**TASK PROMPT:** Reproduce the material verbatim, starting at the line that contains "Given: Click the 板橋湳雅觀光夜市" and ending at the line that contains "Given: Click the CP IP地址 input field", both included. Leave the pictures out.

**DATASET CONTENT:**
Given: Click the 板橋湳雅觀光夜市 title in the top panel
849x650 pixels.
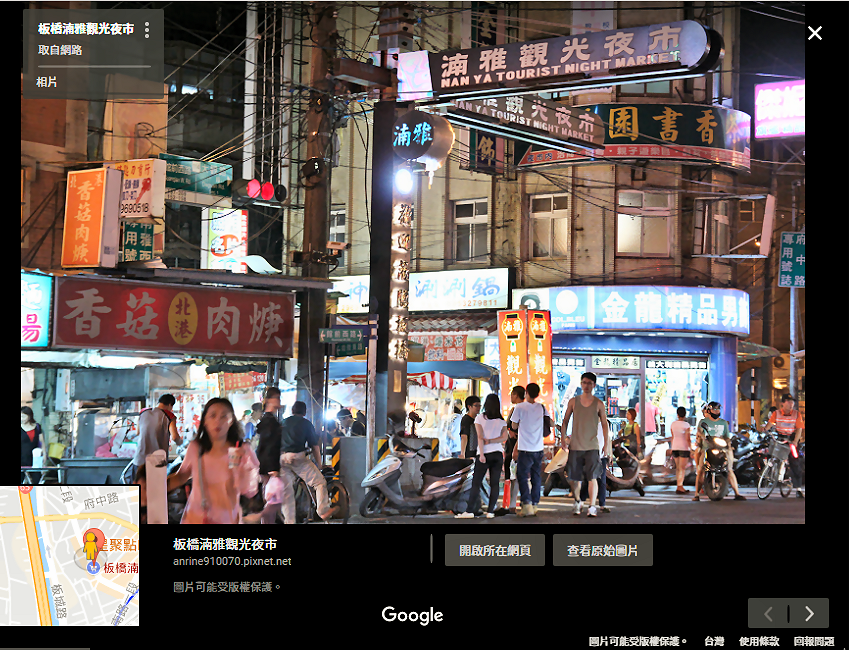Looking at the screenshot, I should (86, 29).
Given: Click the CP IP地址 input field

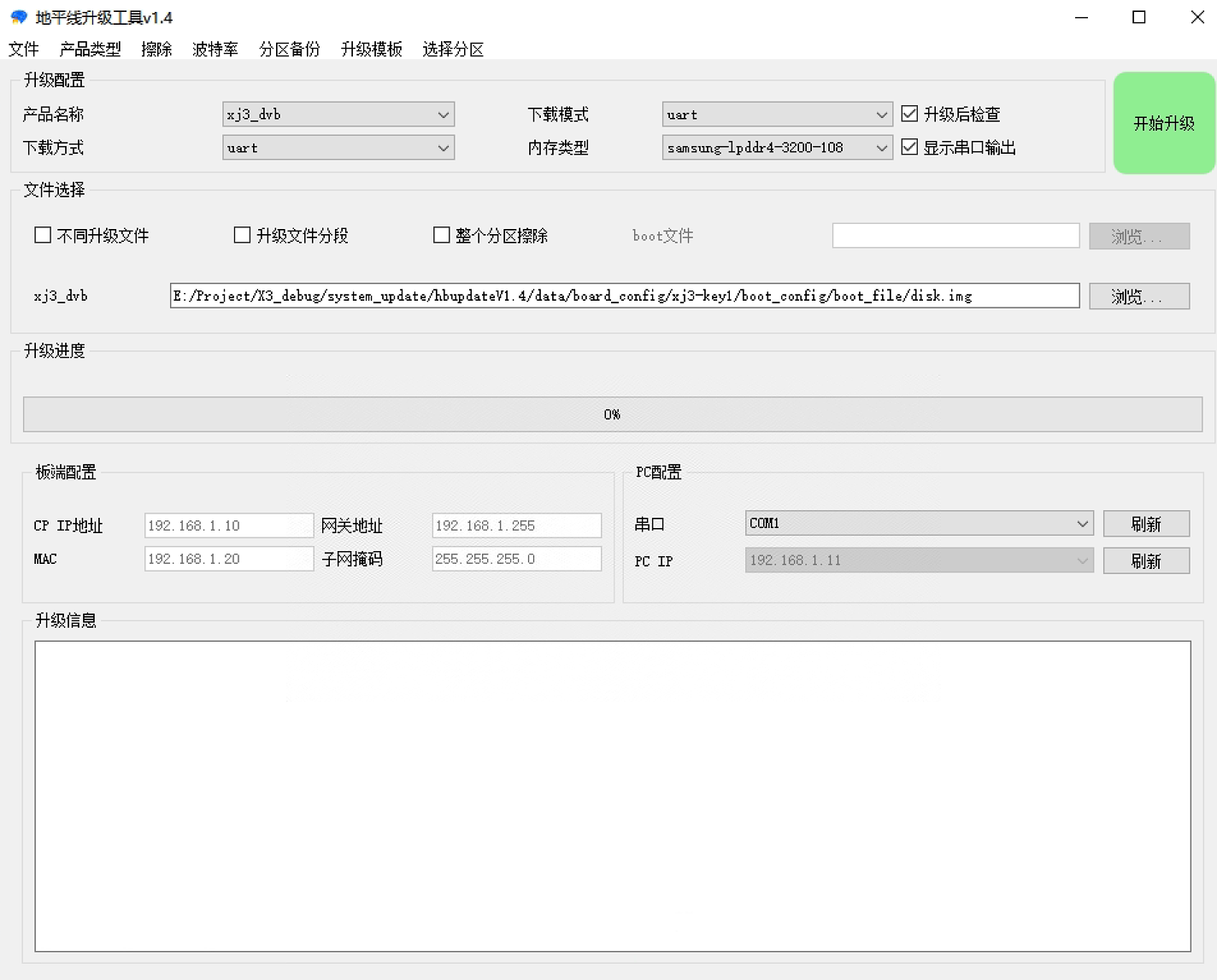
---
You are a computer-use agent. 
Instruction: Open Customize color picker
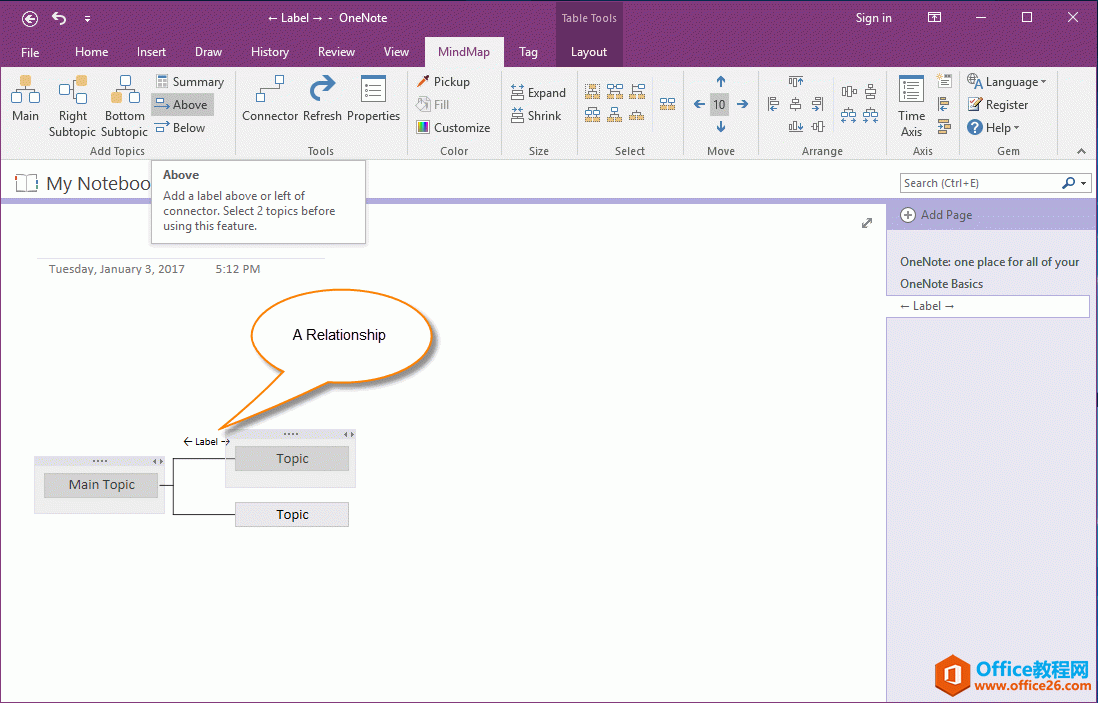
* * *
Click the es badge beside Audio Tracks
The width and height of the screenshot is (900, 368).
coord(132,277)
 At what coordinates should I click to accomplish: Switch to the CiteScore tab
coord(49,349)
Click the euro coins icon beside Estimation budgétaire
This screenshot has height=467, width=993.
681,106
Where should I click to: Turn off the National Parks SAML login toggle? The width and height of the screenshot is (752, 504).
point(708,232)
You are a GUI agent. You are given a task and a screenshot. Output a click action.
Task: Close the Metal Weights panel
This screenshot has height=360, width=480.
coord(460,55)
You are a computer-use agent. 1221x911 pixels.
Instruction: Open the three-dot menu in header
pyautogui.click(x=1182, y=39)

**ANSWER TO THE EXERCISE:**
Given: Click the 板橋湳雅觀光夜市 title in the top panel
849x650 pixels.
Looking at the screenshot, I should (86, 29).
Given: Click the CP IP地址 input field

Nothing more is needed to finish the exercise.